Sin embargo, con los años, había sucedido algo terrible, algo que Yiannis no pudo imaginar que ocurriría. En primer lugar, el rostro del niño se había ido desdibujando dentro de su memoria: de tanto usar ese recuerdo lo había desgastado. Ahora sólo podía visualizar a Edú según las fotos y las películas que conservaba de él; todas las demás imágenes se le habían borrado de la cabeza como quien borra una pizarra. Pero lo peor era que en algún momento de ese medio siglo transcurrido se había roto el hilo interno que le unía con aquel padre que él fue. Cuando el viejo Yiannis recordaba ahora al Yiannis veinteañero jugando y riendo con su crío, era como si rememorara a algún conocido de la época remota de su juventud, a un amigo tal vez muy cercano pero definitivamente distinto y a quien hacía mucho que ya no frecuentaba. De modo que veía todo aquello desde fuera, el goce de la paternidad y el horror de la muerte innecesaria, la lenta agonía del niño de dos años, la enfermedad estúpida que no pudo ser curada a causa de las carencias impuestas por la guerra rep. Una historia muy triste, sí, tan trágica que a veces se le mojaban los ojos al recordarla, pero una historia que ya no podía sentir como propia, sino como un drama del que tal vez un día fue testigo, o como un cuento que alguien le hubiera contado.

Y esa lejanía era lo más devastador, lo más insoportable.

Esa lejanía interior era la segunda y definitiva muerte de su niño. Porque si él no era capaz de mantener a su pequeño Edú vivo en el recuerdo, ¿quién más podría hacerlo?

Qué débil, qué mentirosa e infiel era la memoria de los humanos. Yiannis sabía que, en los cuarenta y nueve años transcurridos, todas y cada una de las células de su cuerpo se habían renovado. Ya no quedaba ni una pizca orgánica original del Yiannis que un día fue, nada salvo ese hálito transcelular y transtemporal que era su memoria, ese hilo incorpóreo que iba tejiendo su identidad. Pero si también ese hilo se rompía, si no era capaz de rememorarse con plena continuidad, ¿qué diferenciaba su pasado de un sueño? Dejar de recordar destruía el mundo.

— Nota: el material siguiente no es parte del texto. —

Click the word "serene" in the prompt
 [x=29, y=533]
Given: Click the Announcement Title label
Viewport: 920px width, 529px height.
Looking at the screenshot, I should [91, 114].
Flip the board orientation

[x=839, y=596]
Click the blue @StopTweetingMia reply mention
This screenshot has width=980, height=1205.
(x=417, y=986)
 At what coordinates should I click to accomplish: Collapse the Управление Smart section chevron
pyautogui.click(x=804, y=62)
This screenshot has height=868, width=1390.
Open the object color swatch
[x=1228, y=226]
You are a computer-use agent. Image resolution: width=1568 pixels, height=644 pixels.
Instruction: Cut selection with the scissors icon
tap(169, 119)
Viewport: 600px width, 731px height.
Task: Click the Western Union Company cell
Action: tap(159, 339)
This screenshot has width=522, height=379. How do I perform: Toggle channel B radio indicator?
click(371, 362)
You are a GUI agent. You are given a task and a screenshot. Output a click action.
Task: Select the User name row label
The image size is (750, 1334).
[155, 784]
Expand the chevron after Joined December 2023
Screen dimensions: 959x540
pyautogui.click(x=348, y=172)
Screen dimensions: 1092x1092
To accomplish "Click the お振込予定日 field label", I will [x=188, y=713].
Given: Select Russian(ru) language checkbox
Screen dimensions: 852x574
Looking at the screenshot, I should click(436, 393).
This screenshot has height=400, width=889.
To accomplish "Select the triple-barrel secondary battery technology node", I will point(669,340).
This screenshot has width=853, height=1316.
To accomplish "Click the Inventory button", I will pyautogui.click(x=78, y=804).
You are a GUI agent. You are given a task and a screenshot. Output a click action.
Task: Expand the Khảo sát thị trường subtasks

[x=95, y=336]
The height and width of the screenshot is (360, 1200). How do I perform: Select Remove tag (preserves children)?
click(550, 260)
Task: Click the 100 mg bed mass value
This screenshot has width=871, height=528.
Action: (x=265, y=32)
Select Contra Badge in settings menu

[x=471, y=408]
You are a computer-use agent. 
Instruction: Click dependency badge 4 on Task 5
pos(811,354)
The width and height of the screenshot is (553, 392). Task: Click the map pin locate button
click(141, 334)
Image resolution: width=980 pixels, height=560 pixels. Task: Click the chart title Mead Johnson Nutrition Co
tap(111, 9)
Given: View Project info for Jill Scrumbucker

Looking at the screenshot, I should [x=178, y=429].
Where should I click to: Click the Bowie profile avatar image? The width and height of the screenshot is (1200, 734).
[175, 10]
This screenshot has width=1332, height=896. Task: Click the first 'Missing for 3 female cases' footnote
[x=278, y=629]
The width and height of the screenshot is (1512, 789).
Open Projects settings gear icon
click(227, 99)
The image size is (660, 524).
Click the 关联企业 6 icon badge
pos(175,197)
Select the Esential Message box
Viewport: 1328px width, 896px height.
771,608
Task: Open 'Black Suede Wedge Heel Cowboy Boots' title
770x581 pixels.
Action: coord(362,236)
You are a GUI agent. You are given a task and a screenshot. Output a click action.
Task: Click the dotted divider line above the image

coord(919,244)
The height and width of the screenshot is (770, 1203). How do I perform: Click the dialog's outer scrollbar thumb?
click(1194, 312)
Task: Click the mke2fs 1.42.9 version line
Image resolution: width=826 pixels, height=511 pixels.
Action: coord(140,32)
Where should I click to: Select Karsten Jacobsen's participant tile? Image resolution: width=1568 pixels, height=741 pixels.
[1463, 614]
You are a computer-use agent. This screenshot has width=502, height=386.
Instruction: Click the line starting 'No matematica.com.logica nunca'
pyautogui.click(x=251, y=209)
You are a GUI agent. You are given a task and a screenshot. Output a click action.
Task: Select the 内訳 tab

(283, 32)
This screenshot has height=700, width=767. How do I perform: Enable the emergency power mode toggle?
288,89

Por eso, porque siempre sintió esa vertiginosa desconfianza hacia la memoria, decidió convertirse en archivero profesional. Y por eso de cuando en cuando intentaba acordarse de Edú de verdad, desde dentro. Cerraba los ojos y, con esfuerzo ímprobo, procuraba reconstruir alguna escena lejana. Volver a visualizar la vieja habitación, el perfil de los muebles, la exacta densidad de la penumbra; sentir el calor de la tarde, la quietud del aire pegado a su piel; escuchar el silencio apenas roto por un jadeo sosegado y diminuto; oler el aroma tan tibio y tan carnal, ese sabroso tufo a animal pequeño; y entonces, sólo entonces, ver al niño durmiendo en su cuna; y ni siquiera al niño entero, sino quizá reconstruir en toda su pureza y veracidad esa manita aún gruesa, todavía mullida y de bebé, esa mano perfecta de dedos enroscados, abandonada al descanso e ignorante de su absoluta indefensión. Con suerte, alcanzado este punto, el recuerdo llegaba desde el pasado como un rayo y atravesaba a Yiannis, encendiendo de golpe toda la agudeza del sufrimiento y haciendo llorar al viejo. Llorar de dolor, pero también de gratitud, porque de alguna manera, y por un instante, había logrado no ya rememorar a Edú, sino volver a sentir que un día estuvo vivo.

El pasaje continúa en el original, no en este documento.